En cette période de confinement, je crains qu’une concurrence, qui existe déjà, se renforce entre les écoles qui appartiennent à plusieurs réseaux, et entre les professeurs qui selon leur équipement et compétences informatiques vont désirer séduire les élèves par écrans interposés.  Les circulaires sont claires: pas de nouveaux apprentissages, des travaux à domicile uniquement à but formatifs.

Avez-vous ces belles familles idéales confinées dans de grands espaces, dans de superbes maisons éclairées où la bonne entente règne? Ces reportages télévisés embellissent la réalité. Chacun a sa pièce avec son bureau, chacun peut travailler en paix. Croyez-vous que c’est le cas pour toutes les familles?

Il faut rappeler que l’école donne accès à une perspective collective qui autorise les échanges, la transmission, la solidarité dans une société où un mauvais individualisme règne. 

Le discours dominant est de remettre les élèves le plus tôt possible sur le marché de l’emploi.

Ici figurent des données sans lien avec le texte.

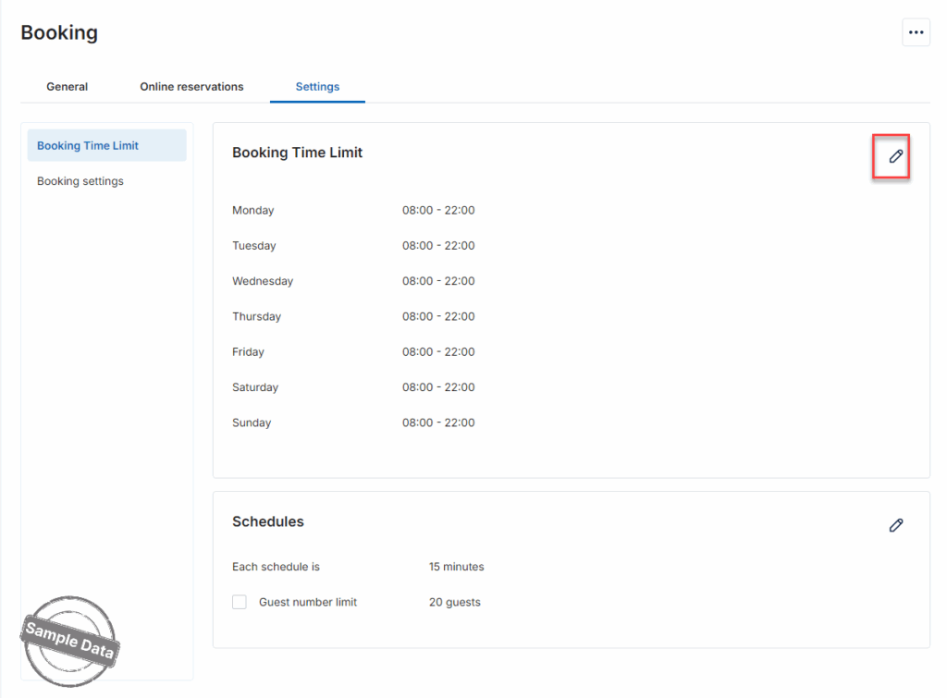Viewport: 947px width, 698px height.
Task: Click the Sample Data stamp
Action: coord(70,640)
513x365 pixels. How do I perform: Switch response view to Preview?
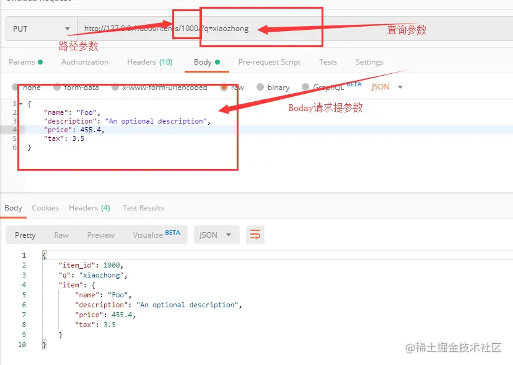click(x=101, y=235)
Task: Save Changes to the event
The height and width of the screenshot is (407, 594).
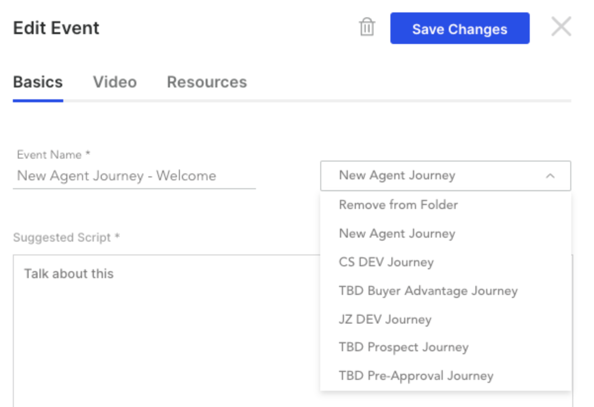Action: click(x=460, y=29)
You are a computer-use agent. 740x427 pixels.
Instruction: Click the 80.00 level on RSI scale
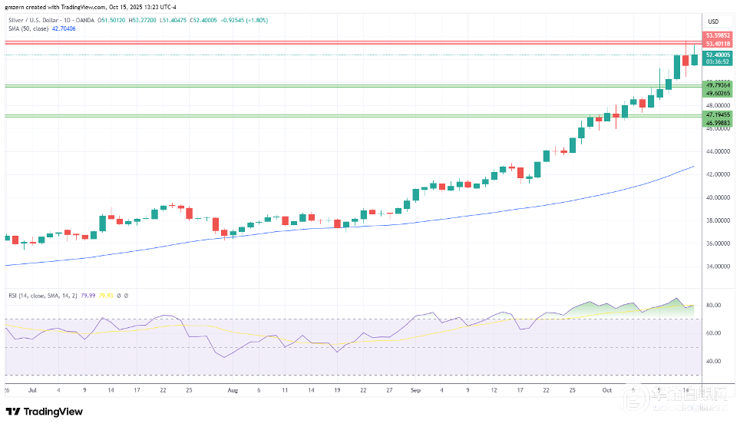point(712,306)
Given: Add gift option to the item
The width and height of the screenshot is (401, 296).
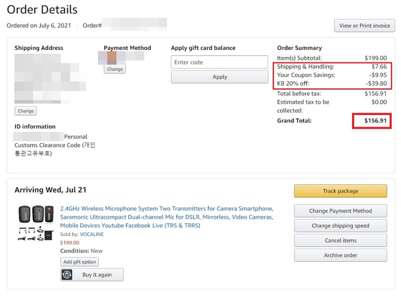Looking at the screenshot, I should tap(80, 262).
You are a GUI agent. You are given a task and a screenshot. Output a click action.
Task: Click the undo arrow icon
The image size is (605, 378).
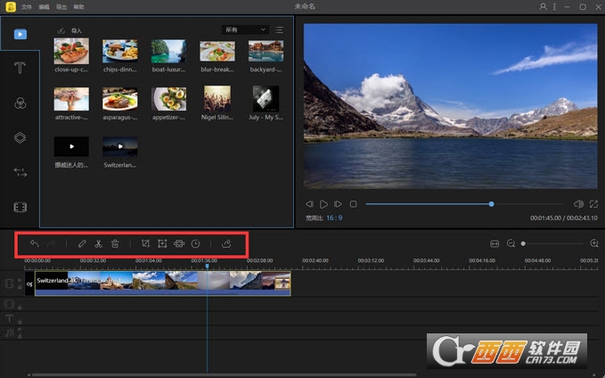pyautogui.click(x=35, y=243)
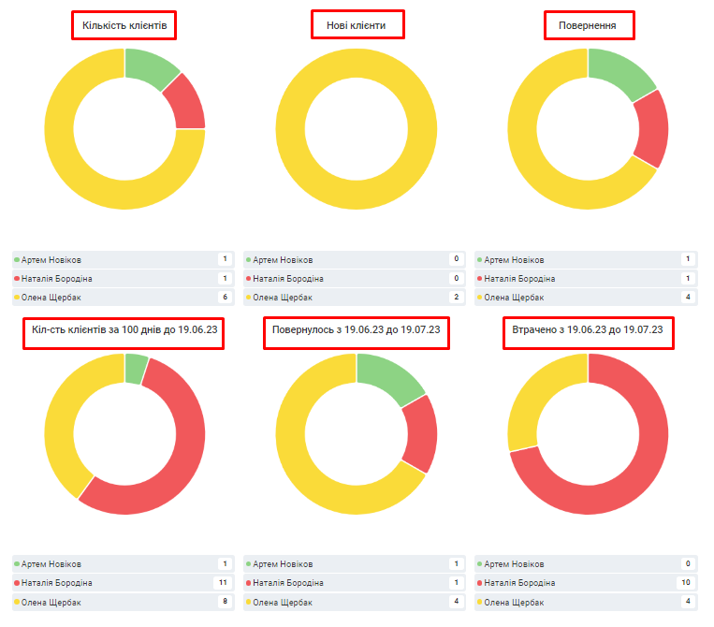Click Олена Щербак value 6 in 'Кількість клієнтів'

point(224,298)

Alors que l’économie dogmatique tue les secteurs publics de l’enseignement, de l’éducation, de la justice. 

Surtout nos élèves ne sont-ils déjà pas trop sur les écrans? Ne serait-ce mieux qu’ils écoutent les informations à la télévision avec leurs parents afin d’enrichir les conversations. De leur donner à lire des romans, de retrouver le plaisir de toucher des livres, des romans, des livres de peinture, de photographie? D’écouter la radio, de jouer d’un instrument? 

Je ne remets pas en cause l’enseignement à distance. Je l’envisage comme un complément ,qui dans les circonstances actuelles ,nous permet de maintenir le contact social avec les élèves. Mais, rien ne remplacera la présence humaine. L’école est aussi le lieu où les différentes générations peuvent se parler, ce qui est de moins en moins le cas puisque la société marchande encourage le jeunisme, le repli sur soi, l’entre soi, le clonage, l’identitaire. La présence physique de l'enseignant autorise la motivation, l'élève apprend à se sentir concerné par l'autre.

Ce qui me préoccupe aussi en tant que défenseur de l'égalité et de l'émancipation de tous, c'est la question de l'accès à cet enseignement à distance présenté comme un miracle. Tout d'abord, toutes les écoles ne sont pas équipées de la même manière, j'utilise dans mon école des logiciels obsolètes, lourds, la connexion wifi peut être saturée, je suis mieux équipé à la maison, je travaille plus facilement, mais est-ce que tous nos élèves disposent d'une connexion performante? Quand je vois le prix des abonnements Proximus, je m'interroge sur cette modernité qui serait pour tout le monde. Oui, tout le monde aurait un smartphone, d'accord, mais est-ce vraiment la réalité quand nous savons que les inégalités sociales augmentent. Les meilleurs performeurs dans le monde virtuel se voient attribuer des points en plus, ils entrent dans des classements, suivent l'ordre de la flexibilité.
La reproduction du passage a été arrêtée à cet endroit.